- Coat of arms
- Interactive map of Gmina Kazanów
- Coordinates (Kazanów): 51°16′19″N 21°27′23″E﻿ / ﻿51.27194°N 21.45639°E
- Country: Poland
- Voivodeship: Masovian
- County: Zwoleń
- Seat: Kazanów

Area
- • Total: 94.76 km^{2} (36.59 sq mi)

Population (2006)
- • Total: 4,699
- • Density: 49.59/km^{2} (128.4/sq mi)
- Website: https://www.kazanow.pl/

= Gmina Kazanów =

Gmina Kazanów is a rural gmina (administrative district) in Zwoleń County, Masovian Voivodeship, in east-central Poland. Its seat is the village of Kazanów, which lies approximately 12 kilometres (7 mi) south-west of Zwoleń and 110 km (68 mi) south-east of Warsaw.

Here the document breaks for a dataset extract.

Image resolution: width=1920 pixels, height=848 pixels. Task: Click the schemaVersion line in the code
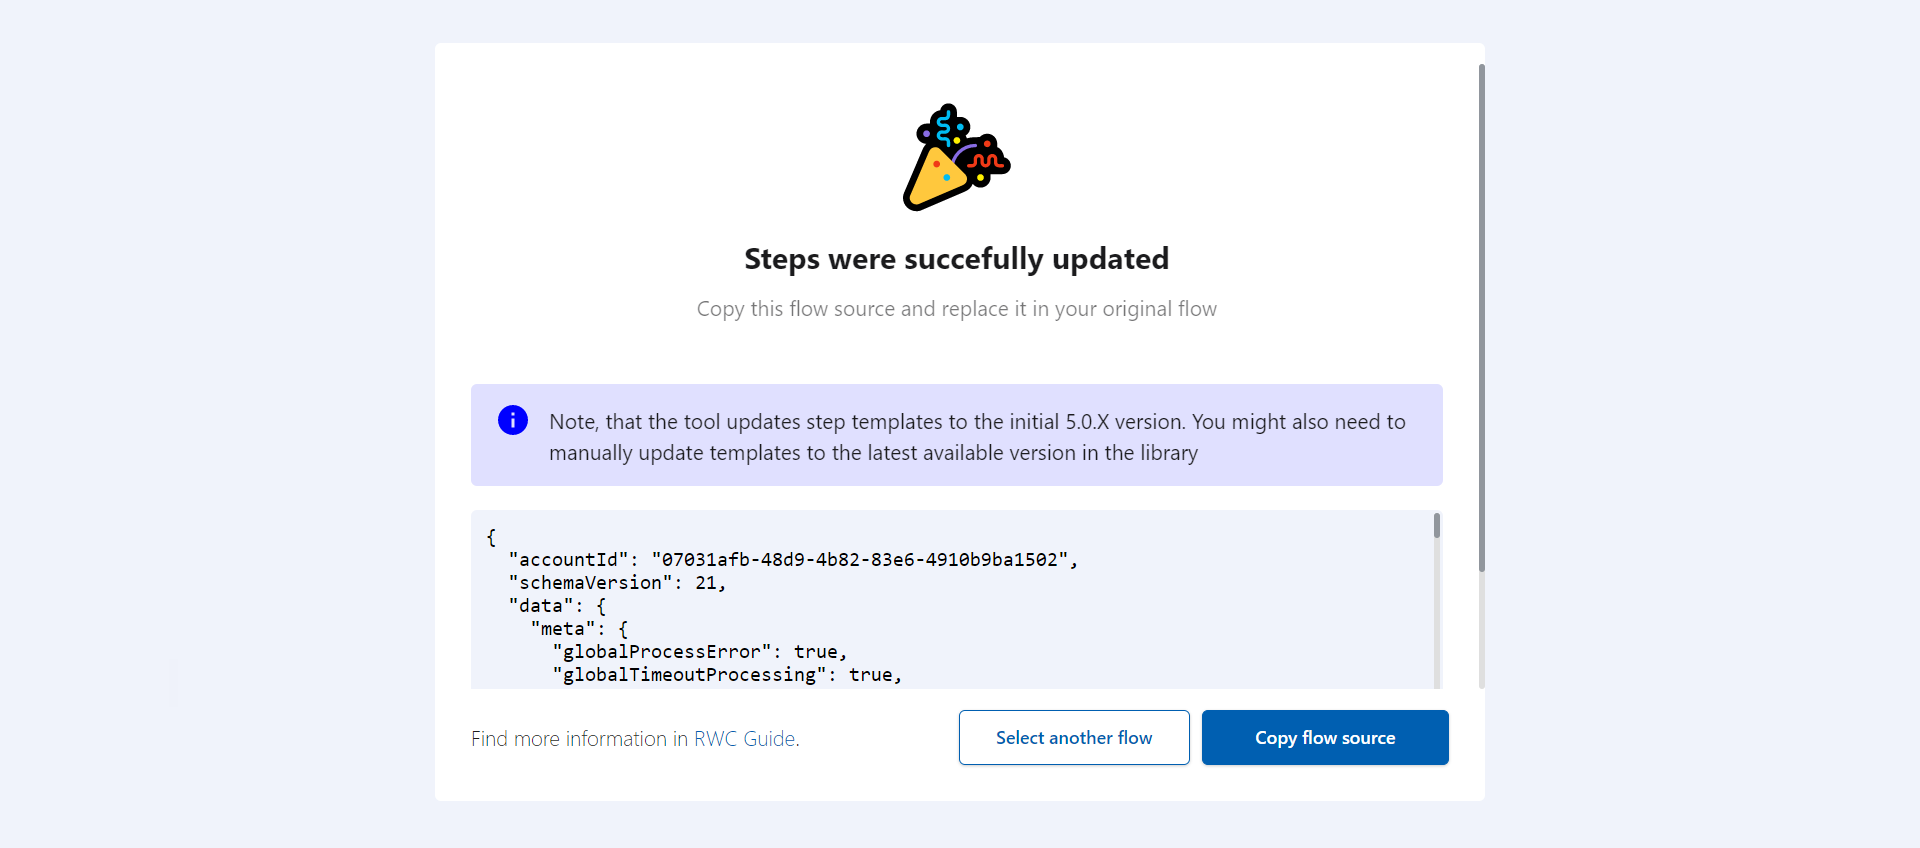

The gmina covers an area of 94.76 km2, and as of 2006 its total population is 4,699.

==Villages==
Gmina Kazanów contains the villages and settlements of Borów, Dębniak, Dębnica, Dobiec, Kazanów, Kopiec, Kowalków, Kowalków-Kolonia, Kroczów Mniejszy, Kroczów Większy, Miechów, Miechów-Kolonia, Niedarczów Dolny-Kolonia, Niedarczów Dolny-Wieś, Niedarczów Górny-Kolonia, Niedarczów Górny-Wieś, Ostrówka, Ostrownica, Ostrownica-Kolonia, Osuchów, Ruda, Wólka Gonciarska, Zakrzówek and Zakrzówek-Kolonia.

==Neighbouring gminas==
Gmina Kazanów is bordered by the gminas of Ciepielów, Iłża, Skaryszew, Tczów and Zwoleń.